The Olive Tree Food & Wine is the cellar door of the market, stocking South Australian wines, olives, marinated antipasto and extra virgin olive oil.
The Elephant in the Room couldn’t be ignored. The wines are sourced from the cool climate vineyards of the Limestone Coast region in south eastern South Australia, they are now on my shopping list.
We were all smiles at Say Cheese, lingering a while to sample some of their local and imported cheeses.
The range of breads next door at Dough were boggling, I don’t know how we resisted the mouthwatering patisserie delicacies.
Even the simple egg looked enticing at the Happy Little Clucker.
Our cheese adoration came to the fore at The Smelly Cheese Shop,
the creamy Maison de la Truffe won my heart and my tastebuds. The Brie de Meaux style cheese is layered with fresh truffle pieces and tastes like heaven.

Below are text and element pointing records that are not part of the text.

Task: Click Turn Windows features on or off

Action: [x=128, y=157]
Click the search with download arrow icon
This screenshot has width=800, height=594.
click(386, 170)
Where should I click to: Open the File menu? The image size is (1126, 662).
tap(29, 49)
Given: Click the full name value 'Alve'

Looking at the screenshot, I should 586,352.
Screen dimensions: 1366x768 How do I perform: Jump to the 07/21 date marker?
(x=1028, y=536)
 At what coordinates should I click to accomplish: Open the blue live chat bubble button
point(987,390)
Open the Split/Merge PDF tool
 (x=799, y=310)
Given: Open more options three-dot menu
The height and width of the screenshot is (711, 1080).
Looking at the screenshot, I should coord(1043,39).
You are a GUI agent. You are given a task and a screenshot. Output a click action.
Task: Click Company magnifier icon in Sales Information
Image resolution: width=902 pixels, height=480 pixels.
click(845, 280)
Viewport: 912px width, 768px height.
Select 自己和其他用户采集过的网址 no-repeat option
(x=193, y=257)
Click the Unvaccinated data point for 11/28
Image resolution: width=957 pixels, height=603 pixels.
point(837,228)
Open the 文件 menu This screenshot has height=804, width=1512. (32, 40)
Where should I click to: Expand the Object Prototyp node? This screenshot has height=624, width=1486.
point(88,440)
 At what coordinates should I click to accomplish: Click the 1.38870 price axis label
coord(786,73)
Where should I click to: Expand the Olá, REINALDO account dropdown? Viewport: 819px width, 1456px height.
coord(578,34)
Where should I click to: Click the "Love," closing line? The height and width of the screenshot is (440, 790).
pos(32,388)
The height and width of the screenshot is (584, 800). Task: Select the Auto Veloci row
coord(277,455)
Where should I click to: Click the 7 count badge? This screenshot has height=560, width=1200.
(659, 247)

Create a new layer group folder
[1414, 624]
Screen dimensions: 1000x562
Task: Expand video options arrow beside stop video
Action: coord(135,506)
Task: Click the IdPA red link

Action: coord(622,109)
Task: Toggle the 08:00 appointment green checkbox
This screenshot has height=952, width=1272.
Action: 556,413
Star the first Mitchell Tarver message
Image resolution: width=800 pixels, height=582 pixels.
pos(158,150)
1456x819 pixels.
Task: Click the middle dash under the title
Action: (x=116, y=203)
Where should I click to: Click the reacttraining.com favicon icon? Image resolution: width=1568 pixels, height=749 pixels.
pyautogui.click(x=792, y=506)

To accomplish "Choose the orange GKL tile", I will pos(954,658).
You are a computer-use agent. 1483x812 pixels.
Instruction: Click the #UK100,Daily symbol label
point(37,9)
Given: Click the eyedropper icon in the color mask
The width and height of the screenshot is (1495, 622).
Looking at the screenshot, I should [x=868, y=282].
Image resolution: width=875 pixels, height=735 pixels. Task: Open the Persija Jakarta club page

I hope I can find it here in Tasmania.
Jamface by Poh (some may remember Poh’s Kitchen on the TV) is an eclectic structure of reclaimed timber and mismatched windows. A popular stop for coffee or lunch in a relaxed atmosphere.
There was a huge variety to choose from at The Mettwurst Shop, all naturally smoked, nothing artificial and you can try before you buy.
We could have stayed at the market for hours, something new to discover at each stall.
Unfortunately, my baggage allowance and border control prevented me from purchasing goodies but I did get a little something from The Mushroom Man. After tasting mushrooms cooked in butter and tossed in Truffle and Black Garlic Salt, I couldn’t resist.
I will return to Central Market one day, soon I hope.